The rate on a 30-year fixed-rate mortgage has fallen to 3.29%, the lowest rate ever recorded in mortgage giant's Freddie Mac's (FMCC 4.17%) 50-year history of monitoring the market.
Rates are falling as the COVID-19 coronavirus continues to weigh on markets and push stocks down. The Federal Reserve on Tuesday lowered the federal funds rate by 0.50% to a range of 1% to 1.25%, causing the yield on a 10-year Treasury note to fall below 1% for the first time in history.
The falling 30-year rate, down 16 basis points from a week prior and down 112 basis points from the same week in 2019, theoretically should lead to an increase in home sales. Indeed, Freddie Mac said mortgage applications were up 10% last week compared to a year prior.
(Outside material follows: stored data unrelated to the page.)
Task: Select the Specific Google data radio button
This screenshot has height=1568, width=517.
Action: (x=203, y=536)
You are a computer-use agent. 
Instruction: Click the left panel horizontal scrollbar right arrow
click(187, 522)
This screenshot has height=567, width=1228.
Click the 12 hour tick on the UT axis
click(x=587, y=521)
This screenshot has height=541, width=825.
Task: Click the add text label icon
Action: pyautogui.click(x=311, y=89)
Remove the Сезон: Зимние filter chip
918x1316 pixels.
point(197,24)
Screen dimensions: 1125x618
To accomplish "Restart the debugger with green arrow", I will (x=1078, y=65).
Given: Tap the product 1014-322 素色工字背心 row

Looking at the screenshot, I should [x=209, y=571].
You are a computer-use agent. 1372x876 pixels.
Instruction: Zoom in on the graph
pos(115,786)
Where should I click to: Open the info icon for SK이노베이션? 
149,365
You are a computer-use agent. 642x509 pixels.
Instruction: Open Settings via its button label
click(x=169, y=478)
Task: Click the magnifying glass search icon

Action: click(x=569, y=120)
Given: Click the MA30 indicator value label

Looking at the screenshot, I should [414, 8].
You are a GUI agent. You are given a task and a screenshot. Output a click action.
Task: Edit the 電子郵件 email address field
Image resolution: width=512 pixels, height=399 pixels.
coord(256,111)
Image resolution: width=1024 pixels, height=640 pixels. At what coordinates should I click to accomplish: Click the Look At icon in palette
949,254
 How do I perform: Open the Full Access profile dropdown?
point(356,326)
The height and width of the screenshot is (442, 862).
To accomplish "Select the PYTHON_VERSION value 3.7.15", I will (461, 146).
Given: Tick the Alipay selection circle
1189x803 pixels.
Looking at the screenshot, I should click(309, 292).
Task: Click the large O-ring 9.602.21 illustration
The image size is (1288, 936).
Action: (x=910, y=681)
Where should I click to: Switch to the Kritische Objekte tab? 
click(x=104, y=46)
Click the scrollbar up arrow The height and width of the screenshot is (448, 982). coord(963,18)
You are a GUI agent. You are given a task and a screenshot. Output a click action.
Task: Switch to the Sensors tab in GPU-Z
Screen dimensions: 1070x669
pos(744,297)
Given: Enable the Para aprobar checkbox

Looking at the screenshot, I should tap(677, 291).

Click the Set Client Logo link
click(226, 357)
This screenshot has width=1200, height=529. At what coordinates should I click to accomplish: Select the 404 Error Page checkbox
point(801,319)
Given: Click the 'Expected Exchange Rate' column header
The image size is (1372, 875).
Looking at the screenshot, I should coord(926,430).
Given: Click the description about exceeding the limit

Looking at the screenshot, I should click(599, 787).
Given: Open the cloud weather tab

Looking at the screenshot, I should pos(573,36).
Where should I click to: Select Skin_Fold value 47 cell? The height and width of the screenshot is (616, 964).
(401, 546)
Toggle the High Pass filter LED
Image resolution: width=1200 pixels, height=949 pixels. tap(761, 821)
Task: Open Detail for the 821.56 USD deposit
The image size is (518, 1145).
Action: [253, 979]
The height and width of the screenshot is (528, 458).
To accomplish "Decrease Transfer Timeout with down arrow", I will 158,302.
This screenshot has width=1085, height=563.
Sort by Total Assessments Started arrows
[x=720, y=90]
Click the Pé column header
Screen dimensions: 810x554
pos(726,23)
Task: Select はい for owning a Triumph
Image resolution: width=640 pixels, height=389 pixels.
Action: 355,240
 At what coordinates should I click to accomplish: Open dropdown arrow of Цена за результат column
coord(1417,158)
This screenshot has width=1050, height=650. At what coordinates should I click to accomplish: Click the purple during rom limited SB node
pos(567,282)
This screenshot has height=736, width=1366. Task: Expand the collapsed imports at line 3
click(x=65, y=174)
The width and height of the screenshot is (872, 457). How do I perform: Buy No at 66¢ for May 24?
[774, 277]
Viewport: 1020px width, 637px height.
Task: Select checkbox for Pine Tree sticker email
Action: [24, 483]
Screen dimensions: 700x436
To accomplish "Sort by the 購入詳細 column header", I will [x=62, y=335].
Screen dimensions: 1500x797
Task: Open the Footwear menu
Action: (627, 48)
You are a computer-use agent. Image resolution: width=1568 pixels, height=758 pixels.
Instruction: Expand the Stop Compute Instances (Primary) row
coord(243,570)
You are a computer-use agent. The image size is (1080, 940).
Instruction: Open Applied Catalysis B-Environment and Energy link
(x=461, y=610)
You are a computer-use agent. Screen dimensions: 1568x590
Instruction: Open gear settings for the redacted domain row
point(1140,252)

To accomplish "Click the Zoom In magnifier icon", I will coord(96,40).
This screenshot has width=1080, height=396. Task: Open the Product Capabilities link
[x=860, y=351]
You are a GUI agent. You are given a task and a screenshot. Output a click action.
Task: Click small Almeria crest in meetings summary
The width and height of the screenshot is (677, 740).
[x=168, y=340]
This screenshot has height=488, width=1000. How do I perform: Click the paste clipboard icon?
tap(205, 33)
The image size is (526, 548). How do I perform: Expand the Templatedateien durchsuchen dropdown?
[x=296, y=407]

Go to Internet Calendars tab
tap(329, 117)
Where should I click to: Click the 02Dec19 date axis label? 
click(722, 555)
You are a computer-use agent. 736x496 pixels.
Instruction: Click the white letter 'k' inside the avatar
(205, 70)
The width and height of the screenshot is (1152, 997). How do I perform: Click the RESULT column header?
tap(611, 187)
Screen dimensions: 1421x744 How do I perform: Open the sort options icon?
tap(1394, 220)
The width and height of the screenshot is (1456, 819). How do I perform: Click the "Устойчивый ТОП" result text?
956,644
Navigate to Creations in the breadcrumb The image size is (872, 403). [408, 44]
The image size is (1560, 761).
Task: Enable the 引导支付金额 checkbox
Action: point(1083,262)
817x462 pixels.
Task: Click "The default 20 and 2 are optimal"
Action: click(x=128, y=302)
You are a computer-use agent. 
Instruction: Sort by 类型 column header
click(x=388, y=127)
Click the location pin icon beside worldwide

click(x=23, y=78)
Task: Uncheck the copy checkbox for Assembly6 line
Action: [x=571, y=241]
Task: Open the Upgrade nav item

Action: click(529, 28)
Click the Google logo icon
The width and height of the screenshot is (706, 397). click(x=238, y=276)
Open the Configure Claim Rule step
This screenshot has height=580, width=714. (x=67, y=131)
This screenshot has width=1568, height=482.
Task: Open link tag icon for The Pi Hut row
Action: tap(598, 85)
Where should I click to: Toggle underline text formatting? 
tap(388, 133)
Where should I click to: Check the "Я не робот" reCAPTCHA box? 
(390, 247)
The question for home builders and sellers is whether the momentum is sustainable or whether the growing outbreak slows economic activity and keeps shoppers from visiting homes. The low rates will also make life difficult for banks, which make their money based on the spread between the rates charged on loans and the rates paid in interest.
For those interested in buying a house, the timing couldn't be better. The rate on a 15-year loan fell 16 basis points from last week to 2.79%. At that price an increasing number of buyers can take advantage of the shorter-term loan and pay significantly less interest over the life of the loan.